■ **AIM OF THE TASK**: What is needed here is a faithful repeat of every entry, with no character changed.

■ **DATA LISTING**:
━━━━━━━━━━

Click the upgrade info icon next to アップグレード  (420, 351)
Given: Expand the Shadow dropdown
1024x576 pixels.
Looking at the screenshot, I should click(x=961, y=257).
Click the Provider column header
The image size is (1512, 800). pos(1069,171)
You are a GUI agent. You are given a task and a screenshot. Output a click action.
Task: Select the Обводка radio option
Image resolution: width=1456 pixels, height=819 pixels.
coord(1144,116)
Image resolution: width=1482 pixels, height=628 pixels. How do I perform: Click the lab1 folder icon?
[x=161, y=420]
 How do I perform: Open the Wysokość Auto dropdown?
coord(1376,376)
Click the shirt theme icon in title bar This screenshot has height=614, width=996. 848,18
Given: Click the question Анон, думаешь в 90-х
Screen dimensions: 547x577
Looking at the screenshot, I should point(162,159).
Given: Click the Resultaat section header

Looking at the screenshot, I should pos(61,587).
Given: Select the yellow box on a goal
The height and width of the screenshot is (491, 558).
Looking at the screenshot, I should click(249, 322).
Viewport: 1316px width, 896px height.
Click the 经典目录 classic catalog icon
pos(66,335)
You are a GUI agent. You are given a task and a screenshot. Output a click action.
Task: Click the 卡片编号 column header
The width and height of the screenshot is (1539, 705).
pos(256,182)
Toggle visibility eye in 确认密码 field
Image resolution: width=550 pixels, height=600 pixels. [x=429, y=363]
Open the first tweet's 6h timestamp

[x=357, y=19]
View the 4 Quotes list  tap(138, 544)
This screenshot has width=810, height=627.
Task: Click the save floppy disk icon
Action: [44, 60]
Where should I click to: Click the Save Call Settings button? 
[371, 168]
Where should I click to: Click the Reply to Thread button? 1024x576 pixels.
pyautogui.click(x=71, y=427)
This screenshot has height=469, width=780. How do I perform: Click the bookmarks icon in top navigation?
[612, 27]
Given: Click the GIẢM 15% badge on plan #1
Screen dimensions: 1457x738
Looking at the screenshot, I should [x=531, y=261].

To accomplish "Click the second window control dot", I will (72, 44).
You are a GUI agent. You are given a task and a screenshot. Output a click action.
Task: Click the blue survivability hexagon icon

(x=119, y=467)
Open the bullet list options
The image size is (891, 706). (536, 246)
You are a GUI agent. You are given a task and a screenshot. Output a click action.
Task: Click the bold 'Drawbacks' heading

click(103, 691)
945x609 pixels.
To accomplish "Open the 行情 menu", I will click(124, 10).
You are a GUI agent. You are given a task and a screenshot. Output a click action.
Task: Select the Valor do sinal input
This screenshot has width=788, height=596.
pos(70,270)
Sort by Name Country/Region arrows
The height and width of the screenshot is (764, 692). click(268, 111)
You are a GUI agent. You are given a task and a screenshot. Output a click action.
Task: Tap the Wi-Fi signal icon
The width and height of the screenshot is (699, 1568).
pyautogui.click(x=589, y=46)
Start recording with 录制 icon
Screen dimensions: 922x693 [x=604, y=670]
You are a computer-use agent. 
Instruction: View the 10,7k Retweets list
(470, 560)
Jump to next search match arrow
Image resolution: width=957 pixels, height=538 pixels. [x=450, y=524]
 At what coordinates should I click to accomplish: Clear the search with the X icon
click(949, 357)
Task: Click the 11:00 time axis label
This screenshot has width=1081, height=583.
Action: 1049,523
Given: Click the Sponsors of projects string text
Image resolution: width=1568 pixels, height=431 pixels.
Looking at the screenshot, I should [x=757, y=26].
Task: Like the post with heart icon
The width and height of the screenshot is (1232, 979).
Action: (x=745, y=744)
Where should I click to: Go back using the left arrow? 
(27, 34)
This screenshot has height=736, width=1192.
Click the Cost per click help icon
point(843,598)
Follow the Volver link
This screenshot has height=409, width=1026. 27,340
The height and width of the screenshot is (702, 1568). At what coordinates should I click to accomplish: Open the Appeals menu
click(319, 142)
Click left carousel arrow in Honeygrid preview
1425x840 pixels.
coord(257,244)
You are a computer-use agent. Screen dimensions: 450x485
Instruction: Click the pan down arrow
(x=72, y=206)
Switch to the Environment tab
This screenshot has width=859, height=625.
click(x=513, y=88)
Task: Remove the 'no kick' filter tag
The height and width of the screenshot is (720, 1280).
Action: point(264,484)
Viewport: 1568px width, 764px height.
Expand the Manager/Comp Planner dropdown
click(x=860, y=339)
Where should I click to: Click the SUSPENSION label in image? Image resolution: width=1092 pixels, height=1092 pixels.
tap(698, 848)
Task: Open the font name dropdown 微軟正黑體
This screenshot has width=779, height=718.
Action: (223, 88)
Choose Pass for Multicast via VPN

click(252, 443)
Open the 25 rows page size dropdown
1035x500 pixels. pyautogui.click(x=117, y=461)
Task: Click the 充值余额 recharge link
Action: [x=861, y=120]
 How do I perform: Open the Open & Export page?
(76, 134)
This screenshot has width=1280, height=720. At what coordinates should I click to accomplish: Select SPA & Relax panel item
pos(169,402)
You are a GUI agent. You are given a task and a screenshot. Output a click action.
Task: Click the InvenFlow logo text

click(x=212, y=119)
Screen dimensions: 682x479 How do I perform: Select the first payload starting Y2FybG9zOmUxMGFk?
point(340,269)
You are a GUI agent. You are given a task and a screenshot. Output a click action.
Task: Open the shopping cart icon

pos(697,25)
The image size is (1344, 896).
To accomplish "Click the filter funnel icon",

━━━━━━━━━━

■ **SOLUTION TO THIS PROBLEM**:
Click the upgrade info icon next to アップグレード  (420, 351)
Given: Expand the Shadow dropdown
1024x576 pixels.
Looking at the screenshot, I should click(x=961, y=257).
Click the Provider column header
The image size is (1512, 800). pos(1069,171)
You are a GUI agent. You are given a task and a screenshot. Output a click action.
Task: Select the Обводка radio option
Image resolution: width=1456 pixels, height=819 pixels.
coord(1144,116)
Image resolution: width=1482 pixels, height=628 pixels. How do I perform: Click the lab1 folder icon?
[x=161, y=420]
 How do I perform: Open the Wysokość Auto dropdown?
coord(1376,376)
Click the shirt theme icon in title bar This screenshot has height=614, width=996. 848,18
Given: Click the question Анон, думаешь в 90-х
Screen dimensions: 547x577
Looking at the screenshot, I should point(162,159).
Given: Click the Resultaat section header

Looking at the screenshot, I should pos(61,587).
Given: Select the yellow box on a goal
The height and width of the screenshot is (491, 558).
Looking at the screenshot, I should click(249, 322).
Viewport: 1316px width, 896px height.
Click the 经典目录 classic catalog icon
pos(66,335)
You are a GUI agent. You are given a task and a screenshot. Output a click action.
Task: Click the 卡片编号 column header
The width and height of the screenshot is (1539, 705).
pos(256,182)
Toggle visibility eye in 确认密码 field
Image resolution: width=550 pixels, height=600 pixels. [x=429, y=363]
Open the first tweet's 6h timestamp

[x=357, y=19]
View the 4 Quotes list  tap(138, 544)
This screenshot has width=810, height=627.
Task: Click the save floppy disk icon
Action: [44, 60]
Where should I click to: Click the Save Call Settings button? 
[371, 168]
Where should I click to: Click the Reply to Thread button? 1024x576 pixels.
pyautogui.click(x=71, y=427)
This screenshot has height=469, width=780. How do I perform: Click the bookmarks icon in top navigation?
[612, 27]
Given: Click the GIẢM 15% badge on plan #1
Screen dimensions: 1457x738
Looking at the screenshot, I should [x=531, y=261].

To accomplish "Click the second window control dot", I will (72, 44).
You are a GUI agent. You are given a task and a screenshot. Output a click action.
Task: Click the blue survivability hexagon icon

(x=119, y=467)
Open the bullet list options
The image size is (891, 706). (536, 246)
You are a GUI agent. You are given a task and a screenshot. Output a click action.
Task: Click the bold 'Drawbacks' heading

click(103, 691)
945x609 pixels.
To accomplish "Open the 行情 menu", I will click(124, 10).
You are a GUI agent. You are given a task and a screenshot. Output a click action.
Task: Select the Valor do sinal input
This screenshot has width=788, height=596.
pos(70,270)
Sort by Name Country/Region arrows
The height and width of the screenshot is (764, 692). click(268, 111)
You are a GUI agent. You are given a task and a screenshot. Output a click action.
Task: Tap the Wi-Fi signal icon
The width and height of the screenshot is (699, 1568).
pyautogui.click(x=589, y=46)
Start recording with 录制 icon
Screen dimensions: 922x693 [x=604, y=670]
You are a computer-use agent. 
Instruction: View the 10,7k Retweets list
(470, 560)
Jump to next search match arrow
Image resolution: width=957 pixels, height=538 pixels. [x=450, y=524]
 At what coordinates should I click to accomplish: Clear the search with the X icon
click(949, 357)
Task: Click the 11:00 time axis label
This screenshot has width=1081, height=583.
Action: 1049,523
Given: Click the Sponsors of projects string text
Image resolution: width=1568 pixels, height=431 pixels.
Looking at the screenshot, I should [x=757, y=26].
Task: Like the post with heart icon
The width and height of the screenshot is (1232, 979).
Action: (x=745, y=744)
Where should I click to: Go back using the left arrow? 
(27, 34)
This screenshot has height=736, width=1192.
Click the Cost per click help icon
point(843,598)
Follow the Volver link
This screenshot has height=409, width=1026. 27,340
The height and width of the screenshot is (702, 1568). At what coordinates should I click to accomplish: Open the Appeals menu
click(319, 142)
Click left carousel arrow in Honeygrid preview
1425x840 pixels.
coord(257,244)
You are a computer-use agent. Screen dimensions: 450x485
Instruction: Click the pan down arrow
(x=72, y=206)
Switch to the Environment tab
This screenshot has width=859, height=625.
click(x=513, y=88)
Task: Remove the 'no kick' filter tag
The height and width of the screenshot is (720, 1280).
Action: point(264,484)
Viewport: 1568px width, 764px height.
Expand the Manager/Comp Planner dropdown
click(x=860, y=339)
Where should I click to: Click the SUSPENSION label in image? Image resolution: width=1092 pixels, height=1092 pixels.
tap(698, 848)
Task: Open the font name dropdown 微軟正黑體
This screenshot has width=779, height=718.
Action: (223, 88)
Choose Pass for Multicast via VPN

click(252, 443)
Open the 25 rows page size dropdown
1035x500 pixels. pyautogui.click(x=117, y=461)
Task: Click the 充值余额 recharge link
Action: [x=861, y=120]
 How do I perform: Open the Open & Export page?
(76, 134)
This screenshot has width=1280, height=720. At what coordinates should I click to accomplish: Select SPA & Relax panel item
pos(169,402)
You are a GUI agent. You are given a task and a screenshot. Output a click action.
Task: Click the InvenFlow logo text

click(x=212, y=119)
Screen dimensions: 682x479 How do I perform: Select the first payload starting Y2FybG9zOmUxMGFk?
point(340,269)
You are a GUI agent. You are given a task and a screenshot. Output a click action.
Task: Open the shopping cart icon

pos(697,25)
The image size is (1344, 896).
To accomplish "Click the filter funnel icon",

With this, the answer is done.